Park, who previously served as CTO for the U.S. Department of Health & Human Services, spoke at length about the evolution of the Blue Button, which gives patients easy access to their medical records. He said that more than 88 million Americans now have access to their data via Blue Button, a number that is expected to grow to 115 million by the end of the year. More than one million people, to date have downloaded their data via Blue Button, he said.

"From the very top of government, we're incredibly serious about making sure patients can get a copy of their own records," Park said. "It's a simple but powerful concept for patients."

When asked if sequestration has impacted Blue Button efforts, Park said that it has not, pointing to the collaborative, public-private nature of the project. "It's radically more efficient than hiring some super-secret government contractor," Park said, tongue-in-cheek. "But it's an effort that depends on continued engagement."
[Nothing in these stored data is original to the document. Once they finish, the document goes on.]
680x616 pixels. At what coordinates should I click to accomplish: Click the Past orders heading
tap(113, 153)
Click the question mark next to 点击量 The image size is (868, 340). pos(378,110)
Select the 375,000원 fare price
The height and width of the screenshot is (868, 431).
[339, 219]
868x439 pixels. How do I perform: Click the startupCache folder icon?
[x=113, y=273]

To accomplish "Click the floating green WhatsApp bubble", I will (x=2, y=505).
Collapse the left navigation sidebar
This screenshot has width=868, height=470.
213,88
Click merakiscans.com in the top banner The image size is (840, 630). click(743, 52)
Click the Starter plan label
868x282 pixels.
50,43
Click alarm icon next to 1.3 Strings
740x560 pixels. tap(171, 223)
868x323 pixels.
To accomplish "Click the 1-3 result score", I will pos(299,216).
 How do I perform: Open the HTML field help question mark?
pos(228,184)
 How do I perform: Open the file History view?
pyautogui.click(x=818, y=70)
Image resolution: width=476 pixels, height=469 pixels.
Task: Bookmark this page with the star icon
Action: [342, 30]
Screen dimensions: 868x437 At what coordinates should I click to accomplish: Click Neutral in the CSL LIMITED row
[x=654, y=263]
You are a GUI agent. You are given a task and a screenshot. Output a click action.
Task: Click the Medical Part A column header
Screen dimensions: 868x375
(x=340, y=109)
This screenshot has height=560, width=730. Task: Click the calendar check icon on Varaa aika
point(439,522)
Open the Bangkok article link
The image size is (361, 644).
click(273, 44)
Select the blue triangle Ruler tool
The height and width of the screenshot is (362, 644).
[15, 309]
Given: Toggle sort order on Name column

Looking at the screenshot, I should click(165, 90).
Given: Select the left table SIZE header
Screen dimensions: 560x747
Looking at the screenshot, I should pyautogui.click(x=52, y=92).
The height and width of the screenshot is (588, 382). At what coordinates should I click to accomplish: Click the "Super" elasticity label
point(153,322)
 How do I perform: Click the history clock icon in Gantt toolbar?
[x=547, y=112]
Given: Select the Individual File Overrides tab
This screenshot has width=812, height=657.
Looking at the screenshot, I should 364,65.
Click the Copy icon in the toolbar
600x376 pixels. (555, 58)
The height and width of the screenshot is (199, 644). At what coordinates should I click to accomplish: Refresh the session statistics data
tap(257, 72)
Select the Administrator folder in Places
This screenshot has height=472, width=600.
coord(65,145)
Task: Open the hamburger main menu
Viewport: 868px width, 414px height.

Added Park: "People who are not well care a ton about access to their information. … Information can heal, but most powerfully if it's in the hands of patients."

In a post to the White House blog last week, Park said that the American Recovery and Reinvestment Act of 2009--under which the Health Information Technology for Economic and Clinical Health Act was enacted--has "catalyzed" the adoption of electronic health records. That, he added, is leading to "more proactive" care that ultimately will help to shrink health costs.

He also said that the Affordable Care Act is helping to unleash a "rising tide of innovation" that is putting the latest evidenced-based tools within reach for clinicians.